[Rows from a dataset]

========

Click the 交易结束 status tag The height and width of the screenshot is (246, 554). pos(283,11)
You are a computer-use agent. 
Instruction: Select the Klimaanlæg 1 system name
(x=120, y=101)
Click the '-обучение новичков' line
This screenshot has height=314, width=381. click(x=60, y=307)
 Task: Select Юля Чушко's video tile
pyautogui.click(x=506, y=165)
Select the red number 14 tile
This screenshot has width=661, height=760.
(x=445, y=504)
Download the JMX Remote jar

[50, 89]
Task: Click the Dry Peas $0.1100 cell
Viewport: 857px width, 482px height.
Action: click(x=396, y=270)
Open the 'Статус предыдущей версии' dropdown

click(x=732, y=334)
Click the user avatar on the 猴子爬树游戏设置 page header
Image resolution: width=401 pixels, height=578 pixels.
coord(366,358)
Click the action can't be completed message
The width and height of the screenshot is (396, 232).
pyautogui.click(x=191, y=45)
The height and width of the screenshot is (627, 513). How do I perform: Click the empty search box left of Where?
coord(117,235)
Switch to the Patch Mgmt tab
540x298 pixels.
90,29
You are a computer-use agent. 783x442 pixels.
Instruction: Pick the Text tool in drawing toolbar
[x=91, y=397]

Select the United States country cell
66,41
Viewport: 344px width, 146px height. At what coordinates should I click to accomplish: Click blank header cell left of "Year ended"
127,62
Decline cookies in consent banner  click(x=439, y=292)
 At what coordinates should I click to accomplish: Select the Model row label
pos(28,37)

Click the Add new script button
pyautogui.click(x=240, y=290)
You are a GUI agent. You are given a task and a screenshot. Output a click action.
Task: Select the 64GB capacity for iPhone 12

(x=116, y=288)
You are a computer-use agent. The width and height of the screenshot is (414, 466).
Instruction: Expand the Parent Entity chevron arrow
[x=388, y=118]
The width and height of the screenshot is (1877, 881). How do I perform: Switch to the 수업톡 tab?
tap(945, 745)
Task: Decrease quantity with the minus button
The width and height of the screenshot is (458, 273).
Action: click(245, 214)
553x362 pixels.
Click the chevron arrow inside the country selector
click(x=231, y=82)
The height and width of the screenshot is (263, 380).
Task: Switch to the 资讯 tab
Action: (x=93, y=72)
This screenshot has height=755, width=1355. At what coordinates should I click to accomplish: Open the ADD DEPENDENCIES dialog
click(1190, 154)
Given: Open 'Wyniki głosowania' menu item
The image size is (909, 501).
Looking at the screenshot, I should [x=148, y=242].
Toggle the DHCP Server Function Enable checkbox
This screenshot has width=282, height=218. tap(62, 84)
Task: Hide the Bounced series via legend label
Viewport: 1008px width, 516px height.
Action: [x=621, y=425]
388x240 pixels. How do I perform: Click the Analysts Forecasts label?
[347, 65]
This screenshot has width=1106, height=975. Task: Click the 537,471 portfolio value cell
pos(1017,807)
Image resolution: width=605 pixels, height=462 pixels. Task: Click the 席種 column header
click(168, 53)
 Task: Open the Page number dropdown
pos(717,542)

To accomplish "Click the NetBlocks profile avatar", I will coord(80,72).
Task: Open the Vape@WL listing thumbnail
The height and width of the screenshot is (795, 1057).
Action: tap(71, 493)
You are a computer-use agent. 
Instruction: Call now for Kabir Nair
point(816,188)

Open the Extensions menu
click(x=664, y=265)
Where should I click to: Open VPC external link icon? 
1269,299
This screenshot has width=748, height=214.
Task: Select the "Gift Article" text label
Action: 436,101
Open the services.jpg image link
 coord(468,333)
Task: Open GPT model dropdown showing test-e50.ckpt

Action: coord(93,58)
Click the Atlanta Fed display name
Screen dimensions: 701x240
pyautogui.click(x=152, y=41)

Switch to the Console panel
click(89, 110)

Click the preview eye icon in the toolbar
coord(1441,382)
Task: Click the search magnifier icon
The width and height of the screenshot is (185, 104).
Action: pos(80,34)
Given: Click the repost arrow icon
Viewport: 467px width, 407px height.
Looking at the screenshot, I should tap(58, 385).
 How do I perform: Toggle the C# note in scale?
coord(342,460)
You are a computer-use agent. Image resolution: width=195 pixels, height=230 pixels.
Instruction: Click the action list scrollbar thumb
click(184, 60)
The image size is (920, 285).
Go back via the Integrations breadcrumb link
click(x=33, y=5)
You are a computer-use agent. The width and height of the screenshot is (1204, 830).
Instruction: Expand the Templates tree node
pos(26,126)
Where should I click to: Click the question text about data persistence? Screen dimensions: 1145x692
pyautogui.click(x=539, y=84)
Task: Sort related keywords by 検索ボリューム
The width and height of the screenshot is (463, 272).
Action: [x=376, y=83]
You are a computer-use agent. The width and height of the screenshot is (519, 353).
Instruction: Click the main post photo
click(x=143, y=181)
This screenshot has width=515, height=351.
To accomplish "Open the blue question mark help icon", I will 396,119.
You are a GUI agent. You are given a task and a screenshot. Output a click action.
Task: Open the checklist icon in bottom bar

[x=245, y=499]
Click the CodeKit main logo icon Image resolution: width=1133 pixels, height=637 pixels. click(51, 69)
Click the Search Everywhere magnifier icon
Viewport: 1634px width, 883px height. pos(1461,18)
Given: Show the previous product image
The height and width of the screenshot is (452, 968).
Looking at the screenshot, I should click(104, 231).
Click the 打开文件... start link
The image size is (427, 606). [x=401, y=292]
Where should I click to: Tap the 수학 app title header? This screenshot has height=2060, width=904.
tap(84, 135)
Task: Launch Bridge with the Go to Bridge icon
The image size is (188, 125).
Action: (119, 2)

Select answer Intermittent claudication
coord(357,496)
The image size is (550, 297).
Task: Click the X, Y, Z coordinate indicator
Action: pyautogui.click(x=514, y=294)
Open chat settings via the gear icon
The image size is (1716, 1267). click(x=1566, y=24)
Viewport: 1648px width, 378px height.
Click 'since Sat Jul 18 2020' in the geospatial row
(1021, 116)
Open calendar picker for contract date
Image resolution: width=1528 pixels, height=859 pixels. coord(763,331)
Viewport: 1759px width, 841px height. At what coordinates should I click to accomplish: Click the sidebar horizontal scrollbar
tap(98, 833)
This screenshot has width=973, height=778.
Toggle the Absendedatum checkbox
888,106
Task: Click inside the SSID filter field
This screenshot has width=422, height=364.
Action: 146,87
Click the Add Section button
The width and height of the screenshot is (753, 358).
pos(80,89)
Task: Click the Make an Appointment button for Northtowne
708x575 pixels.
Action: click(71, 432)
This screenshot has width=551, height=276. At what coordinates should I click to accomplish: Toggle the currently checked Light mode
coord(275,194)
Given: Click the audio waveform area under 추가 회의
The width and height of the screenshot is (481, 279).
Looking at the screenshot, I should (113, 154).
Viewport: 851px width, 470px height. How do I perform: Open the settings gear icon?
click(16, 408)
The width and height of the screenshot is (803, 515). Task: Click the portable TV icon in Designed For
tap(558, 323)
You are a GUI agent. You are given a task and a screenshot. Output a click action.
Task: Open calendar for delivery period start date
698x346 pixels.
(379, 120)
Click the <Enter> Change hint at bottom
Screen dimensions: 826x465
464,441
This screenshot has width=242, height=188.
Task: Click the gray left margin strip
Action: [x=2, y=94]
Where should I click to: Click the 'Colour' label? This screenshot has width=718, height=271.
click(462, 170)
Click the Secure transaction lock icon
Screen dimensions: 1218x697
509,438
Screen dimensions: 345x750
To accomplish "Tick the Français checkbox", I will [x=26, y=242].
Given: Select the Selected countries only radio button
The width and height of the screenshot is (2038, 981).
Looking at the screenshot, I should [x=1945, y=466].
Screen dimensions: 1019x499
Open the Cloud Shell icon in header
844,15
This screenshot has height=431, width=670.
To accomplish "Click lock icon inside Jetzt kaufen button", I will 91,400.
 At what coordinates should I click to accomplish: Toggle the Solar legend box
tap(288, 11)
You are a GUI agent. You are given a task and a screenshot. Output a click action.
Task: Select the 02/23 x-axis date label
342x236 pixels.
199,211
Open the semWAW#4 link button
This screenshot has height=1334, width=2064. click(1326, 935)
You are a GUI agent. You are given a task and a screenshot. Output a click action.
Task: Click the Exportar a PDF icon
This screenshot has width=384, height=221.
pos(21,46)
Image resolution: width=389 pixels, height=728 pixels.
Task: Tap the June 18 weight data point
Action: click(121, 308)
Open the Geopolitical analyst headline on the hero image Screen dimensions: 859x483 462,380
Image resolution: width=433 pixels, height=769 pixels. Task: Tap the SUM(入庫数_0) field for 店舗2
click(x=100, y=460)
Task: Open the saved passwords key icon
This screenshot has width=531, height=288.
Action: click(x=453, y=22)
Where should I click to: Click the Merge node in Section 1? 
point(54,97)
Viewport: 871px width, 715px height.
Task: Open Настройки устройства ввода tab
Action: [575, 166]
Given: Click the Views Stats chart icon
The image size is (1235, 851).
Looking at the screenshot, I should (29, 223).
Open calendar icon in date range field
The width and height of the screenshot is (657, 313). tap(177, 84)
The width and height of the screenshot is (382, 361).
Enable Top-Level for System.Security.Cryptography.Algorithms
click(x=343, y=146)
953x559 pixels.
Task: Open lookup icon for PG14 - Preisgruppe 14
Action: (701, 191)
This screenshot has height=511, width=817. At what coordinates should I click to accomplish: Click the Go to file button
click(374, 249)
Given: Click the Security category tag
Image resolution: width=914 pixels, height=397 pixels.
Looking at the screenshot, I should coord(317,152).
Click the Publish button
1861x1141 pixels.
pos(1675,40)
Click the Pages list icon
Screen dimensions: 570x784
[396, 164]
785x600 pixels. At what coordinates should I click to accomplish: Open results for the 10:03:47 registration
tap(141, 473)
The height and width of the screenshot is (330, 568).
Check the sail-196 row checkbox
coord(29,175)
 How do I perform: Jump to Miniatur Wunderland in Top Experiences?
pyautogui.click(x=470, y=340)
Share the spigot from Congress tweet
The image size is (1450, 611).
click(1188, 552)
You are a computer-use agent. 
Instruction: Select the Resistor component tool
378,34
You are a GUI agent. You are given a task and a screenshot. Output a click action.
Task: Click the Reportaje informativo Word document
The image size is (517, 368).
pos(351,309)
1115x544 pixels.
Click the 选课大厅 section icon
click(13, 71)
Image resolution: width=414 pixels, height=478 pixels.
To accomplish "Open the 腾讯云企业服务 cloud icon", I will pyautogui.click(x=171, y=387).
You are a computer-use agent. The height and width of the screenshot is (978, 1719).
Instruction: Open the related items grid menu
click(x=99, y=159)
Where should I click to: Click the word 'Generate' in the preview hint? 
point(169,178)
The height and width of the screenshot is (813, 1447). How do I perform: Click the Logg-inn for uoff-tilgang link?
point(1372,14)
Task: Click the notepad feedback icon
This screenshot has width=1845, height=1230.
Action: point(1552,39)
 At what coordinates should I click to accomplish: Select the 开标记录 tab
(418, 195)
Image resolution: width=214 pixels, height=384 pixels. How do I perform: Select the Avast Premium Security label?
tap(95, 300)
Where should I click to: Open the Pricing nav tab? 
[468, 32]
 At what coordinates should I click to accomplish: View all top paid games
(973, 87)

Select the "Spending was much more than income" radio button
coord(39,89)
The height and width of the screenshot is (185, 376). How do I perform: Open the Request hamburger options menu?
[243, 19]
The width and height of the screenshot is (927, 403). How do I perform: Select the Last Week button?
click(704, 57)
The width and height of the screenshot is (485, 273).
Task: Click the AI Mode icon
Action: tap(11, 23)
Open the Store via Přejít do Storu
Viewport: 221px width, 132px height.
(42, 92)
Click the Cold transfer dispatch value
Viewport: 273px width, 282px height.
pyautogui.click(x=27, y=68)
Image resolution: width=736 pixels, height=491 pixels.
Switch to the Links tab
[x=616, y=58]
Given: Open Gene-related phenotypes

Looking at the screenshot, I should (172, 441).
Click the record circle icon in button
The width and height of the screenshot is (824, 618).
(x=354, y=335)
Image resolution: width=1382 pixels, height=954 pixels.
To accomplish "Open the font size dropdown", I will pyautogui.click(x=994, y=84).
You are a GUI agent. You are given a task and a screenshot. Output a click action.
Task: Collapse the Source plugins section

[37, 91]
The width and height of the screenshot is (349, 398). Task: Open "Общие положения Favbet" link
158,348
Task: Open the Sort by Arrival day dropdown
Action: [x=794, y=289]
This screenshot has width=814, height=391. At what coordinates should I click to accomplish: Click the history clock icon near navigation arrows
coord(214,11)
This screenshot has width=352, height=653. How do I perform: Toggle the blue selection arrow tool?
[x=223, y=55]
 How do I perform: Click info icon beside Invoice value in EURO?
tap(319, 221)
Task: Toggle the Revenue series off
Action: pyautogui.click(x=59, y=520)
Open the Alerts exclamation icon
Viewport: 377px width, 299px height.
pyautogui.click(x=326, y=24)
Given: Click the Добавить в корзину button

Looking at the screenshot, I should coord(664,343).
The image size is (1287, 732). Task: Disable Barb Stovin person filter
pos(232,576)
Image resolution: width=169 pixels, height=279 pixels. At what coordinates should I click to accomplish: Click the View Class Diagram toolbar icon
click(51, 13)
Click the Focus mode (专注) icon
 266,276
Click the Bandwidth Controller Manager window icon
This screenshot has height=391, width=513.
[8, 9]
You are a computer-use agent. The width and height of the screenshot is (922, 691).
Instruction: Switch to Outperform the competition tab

========

*Stated exercise:*
Recast the lines beginning with the one that contains "Open the Extensions menu" and ending after the one that contains "Action: pos(80,34)" as a Markdown table with the columns Row and Line, leaving out blank lines. Row holds a running number and Line holds the text of each line.

*Expected answer:*
| Row | Line |
|---|---|
| 1 | Open the Extensions menu |
| 2 | click(x=664, y=265) |
| 3 | Where should I click to: Open VPC external link icon?  |
| 4 | 1269,299 |
| 5 | This screenshot has width=748, height=214. |
| 6 | Task: Select the "Gift Article" text label |
| 7 | Action: 436,101 |
| 8 | Open the services.jpg image link |
| 9 |  coord(468,333) |
| 10 | Task: Open GPT model dropdown showing test-e50.ckpt |
| 11 | Action: coord(93,58) |
| 12 | Click the Atlanta Fed display name |
| 13 | Screen dimensions: 701x240 |
| 14 | pyautogui.click(x=152, y=41) |
| 15 | Switch to the Console panel |
| 16 | click(89, 110) |
| 17 | Click the preview eye icon in the toolbar |
| 18 | coord(1441,382) |
| 19 | Task: Click the search magnifier icon |
| 20 | The width and height of the screenshot is (185, 104). |
| 21 | Action: pos(80,34) |